Quando tratado internacionalmente, a visão contemporânea dos direitos humanos e de


tratamento igualitário sobressaía sobre a visão racista de então. Na Declaração Universal dos
Direitos Humanos de 1948, está disposto e assegurado a liberdade e igualdade entre os
homens, além de reprimir qualquer forma de discriminação. O então Chanceler Horácio
Lafer, ao discursar na Assembleia Geral da ONU em 1960, discorre que o Brasil, sendo
contra quaisquer políticas de segregação, sejam elas, “baseadas em distinção de raça, cor ou
religião”, condena a perseguição racial.
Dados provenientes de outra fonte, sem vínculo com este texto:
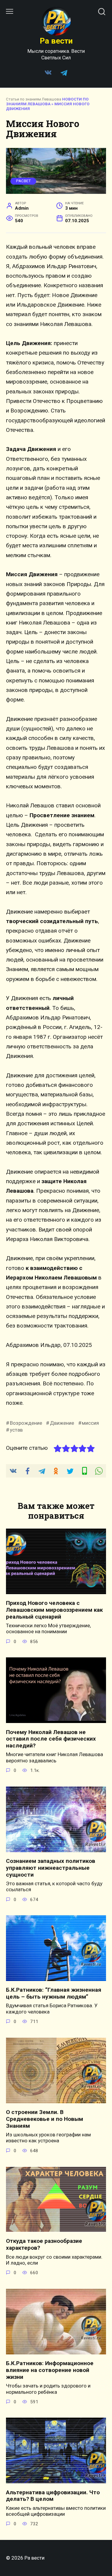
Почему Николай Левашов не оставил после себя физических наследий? (51, 1738)
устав (16, 1430)
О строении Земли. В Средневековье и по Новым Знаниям (44, 2119)
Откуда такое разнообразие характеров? (44, 2244)
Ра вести (56, 40)
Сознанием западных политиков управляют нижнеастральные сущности (50, 1868)
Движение (62, 1423)
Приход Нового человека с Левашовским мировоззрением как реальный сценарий (54, 1610)
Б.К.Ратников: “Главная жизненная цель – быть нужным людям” (53, 1993)
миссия (90, 1423)
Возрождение (26, 1423)
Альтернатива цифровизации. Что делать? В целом (53, 2495)
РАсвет (23, 181)
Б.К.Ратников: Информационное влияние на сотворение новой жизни (49, 2370)
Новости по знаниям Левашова (47, 101)
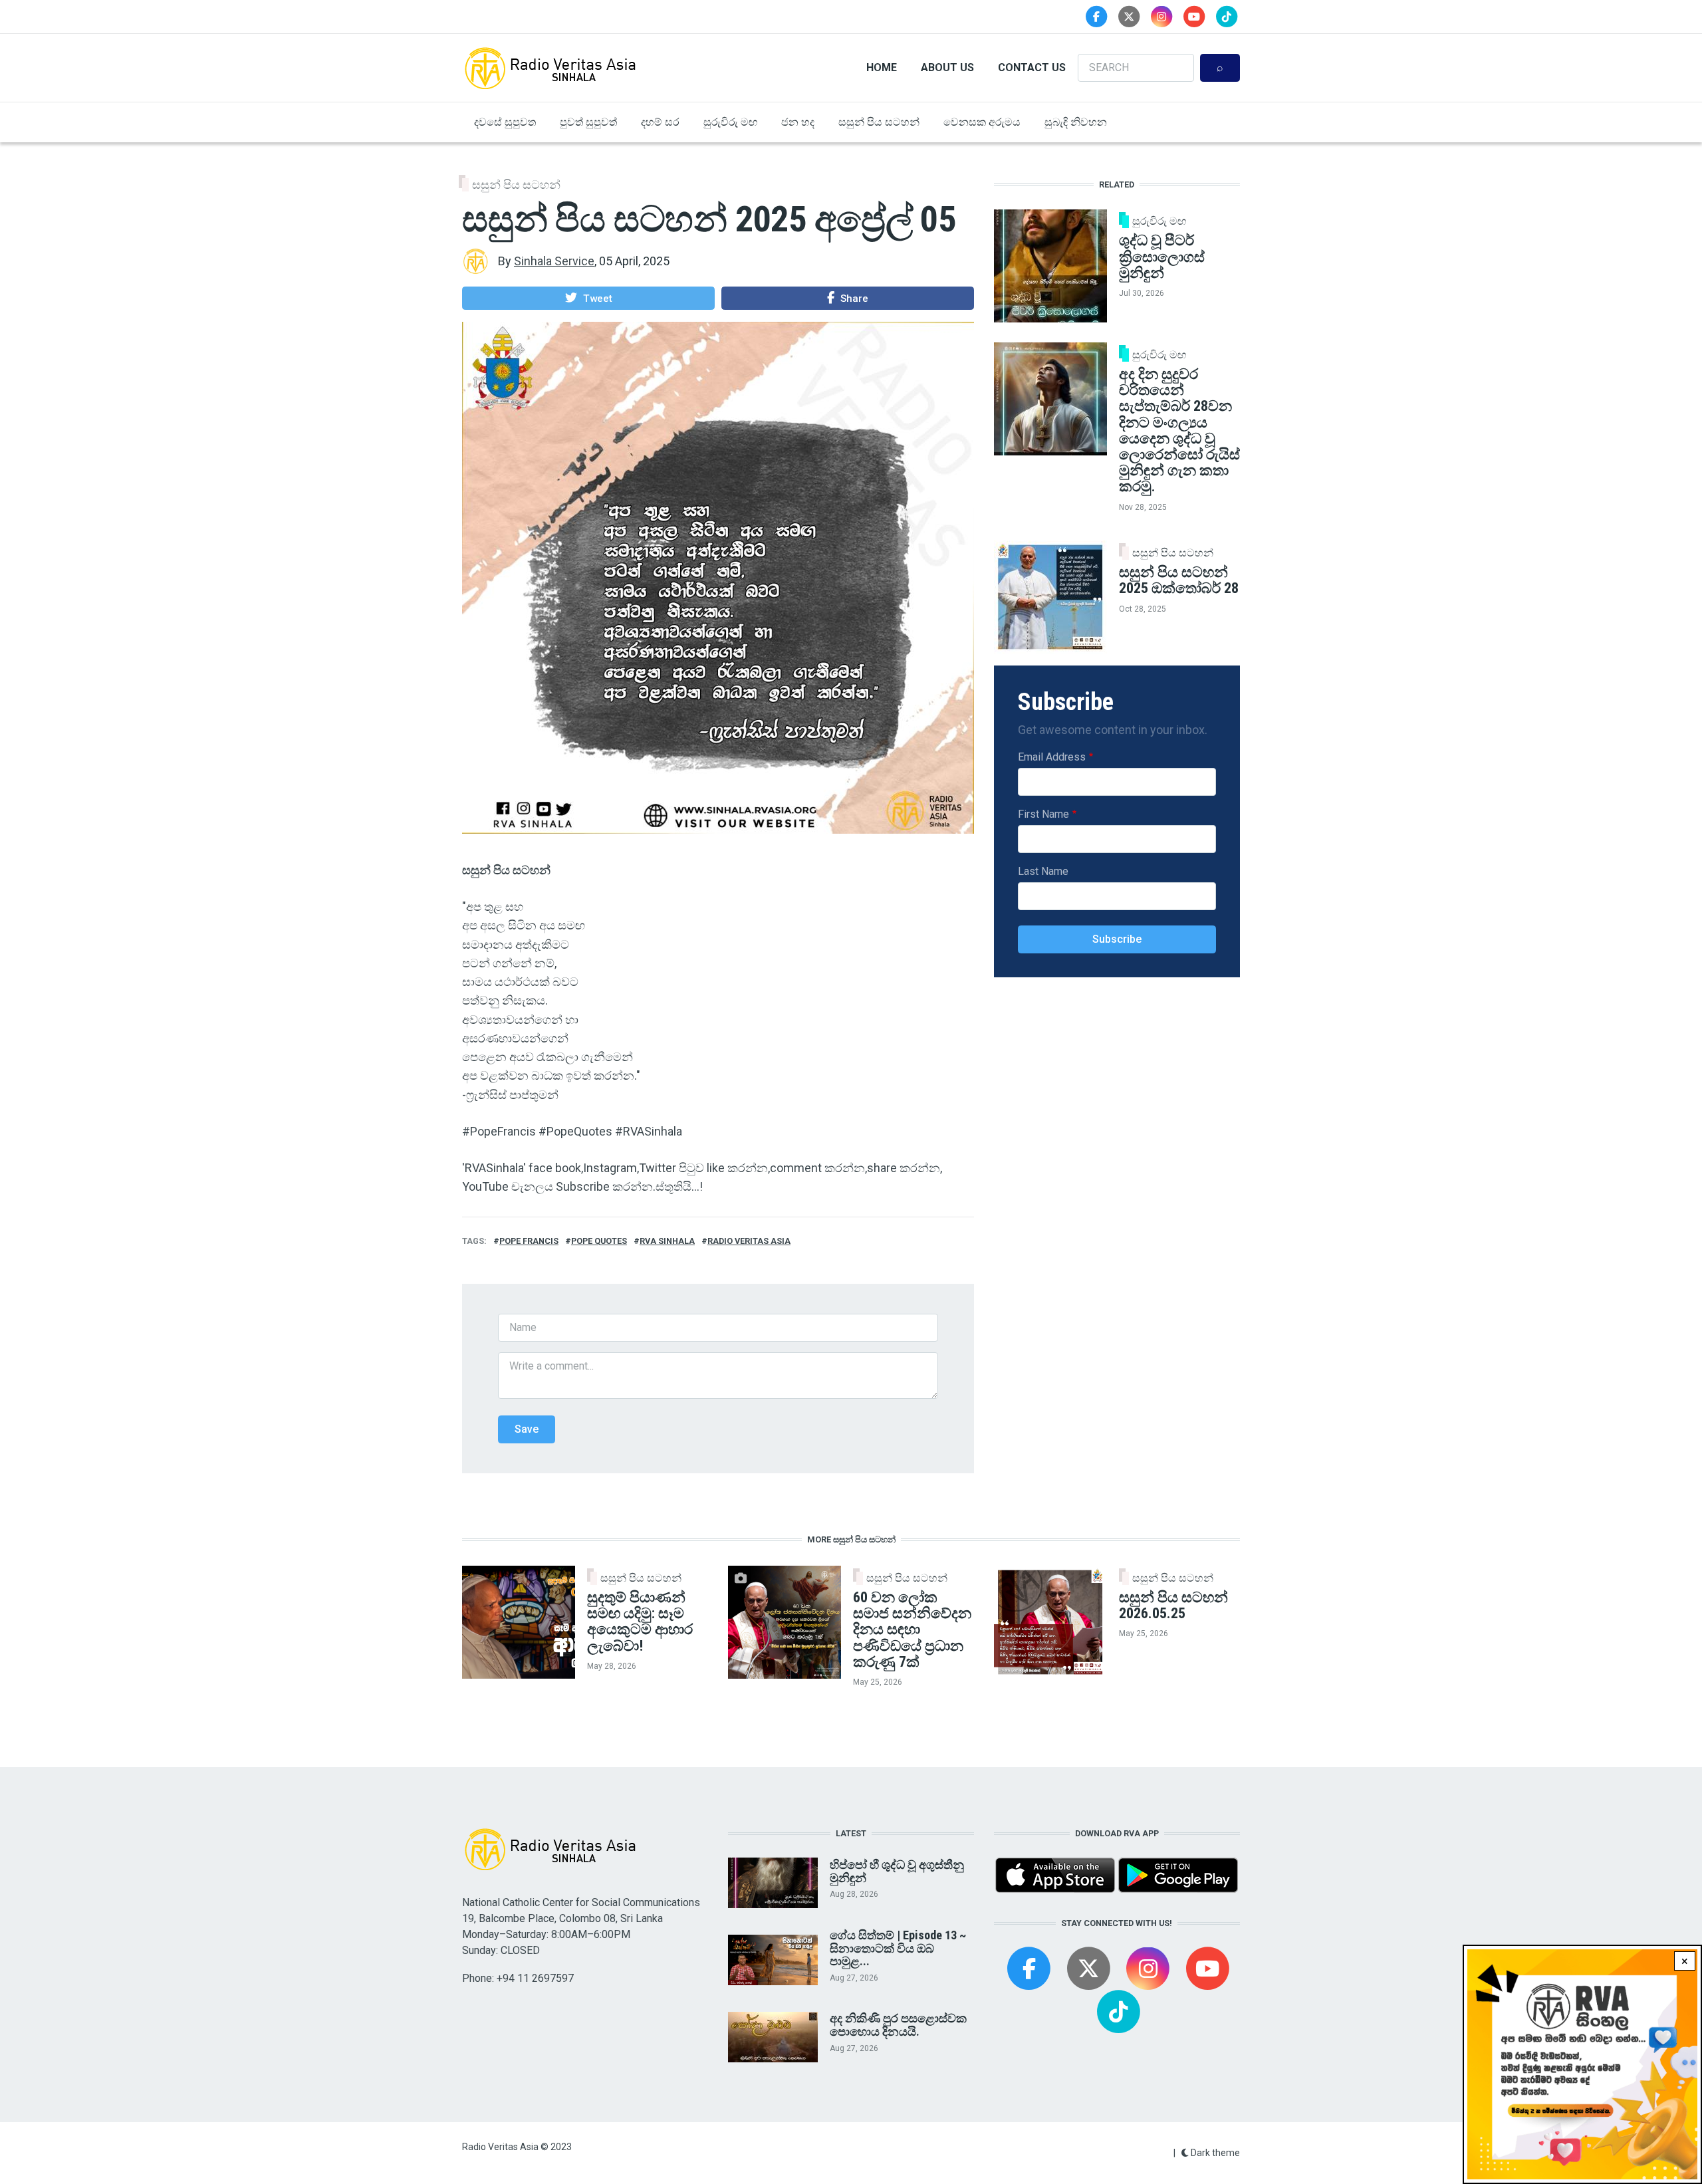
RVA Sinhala (667, 1241)
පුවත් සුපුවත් (588, 122)
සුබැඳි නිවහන (1075, 122)
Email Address (1052, 757)
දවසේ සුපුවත (505, 122)
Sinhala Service (554, 261)
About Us (947, 67)
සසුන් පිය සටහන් (878, 122)
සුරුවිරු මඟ (730, 122)
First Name (1043, 814)
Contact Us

Na Convenção Internacional sobre a Eliminação de
todas as formas de Discriminação Racial de 1965, o seu artigo 1º classifica a discriminação
racial como qualquer distinção, exclusão, restrição ou preferência baseadas em raça, cor,
descendência ou origem nacional ou étnica; e no artigo 4º condena as práticas
discriminatórias baseadas na superioridade de um grupo ou raça em relação a outro.

Ainda na resolução 623 da Assembleia da ONU de 1998, os países são incentivados a


combater todas as formas contemporâneas de racismo, como a xenofobia, negrofobia, anti-
semitismo e outras formas de intolerância racial, classificando assim o próprio anti-semitismo
como sinônimo da exteriorização do racismo no Direito Internacional Público. Visto isso,
compara-se que o problema da segregação racial é enfrentado atribuindo-se ao termo raça
uma conotação mais complexa. O professor Celso Lafer, afirma que a correta interpretação
do inciso XLII do artigo 5º da Constituição, não está na definição de “raça - pois só existe
uma raça humana – mas nas práticas discriminatórias do racismo que são histórico-político-
culturais”.

Visto isso, ao analisar o caso Ellwanger com base na Constituição Federal, conclui-se
que o paciente cometeu sim o ato de racismo, sendo o crime praticado imprescritível. A
Constituição rejeita a definição isolada e tradicional de raça sendo distinta pela cor da pele,
tendo em vista o inciso IV do artigo 3º, que trata cor e raça como conceitos diferentes. Por
isso, a referência a raça deve ter conteúdo mais amplo, sob pena de inaceitável inocuidade no
que tange a cor.
O ministro Maurício Corrêa cita a visão de Cretella Júnior que, ao tratar do inciso VIII
do artigo 4º da Constituição, caracteriza o racismo como “ideologia que defende a
superioridade de um grupo étnico sobre outro (arianos e não arianos)”. Ainda reforça a ideia,
José Afonso da Silva, que apresenta que o texto constitucional “proíbe o preconceito de
origem, cor e raça e condena discriminações com base nesses fatores, consubstancia-se, antes
de tudo, um repúdio à barbárie do tipo nazista que vitimara milhares de pessoas, e consagra a
condenação do apartheid”.

A cidadania e a dignidade da pessoa humana são dois dogmas fundamentais inerentes


que que garantem que todos os seres humanos tenham o “direito de ter direitos”. No entanto,
o paciente, ao citar teorias anti-semitas relacionadas ao nazismo em suas obras, elimina a
possibilidade de os judeus possuírem direitos inerentes à cidadania, e por consequência a de
dignidade da pessoa humana. E a exclusão desses direitos contrariam as bases do Estado
Brasileiro.

Depois disso, o ministro Maurício Corrêa parte da ideia uma interpretação teleológica
e sistêmica, a fim de conciliar as condições históricas, políticas e sociológicas, para
compreender o sentido da lei para aplicá-la. Os sentidos das palavras raça e racismo não se
tornam suficientes, para se determinar o alcance da norma. Além disso, afirma que limitar o
racismo apenas a simples discriminação de raças, implica na negação do princípio da
igualdade, ou seja, condicionar a discriminação como crime imprescritível apenas aos negros
e não aos judeus é aceitar como desiguais aqueles que na essência são iguais perante tal
garantia.

Conclui o ministro Maurício Corrêa com base nesses fatos que a subdivisão racial da
espécie humana não encontra qualquer tipo de sustentação, tendo sua origem em teorias
racistas que hoje são condenadas pela legislação criminal. E com isso, o preceito do inciso
XLII do artigo 5º da Constituição aplica-se ao paciente configurando crime de racismo. Ante
essas circunstâncias, o mesmo vota pelo indeferimento do habeas corpus.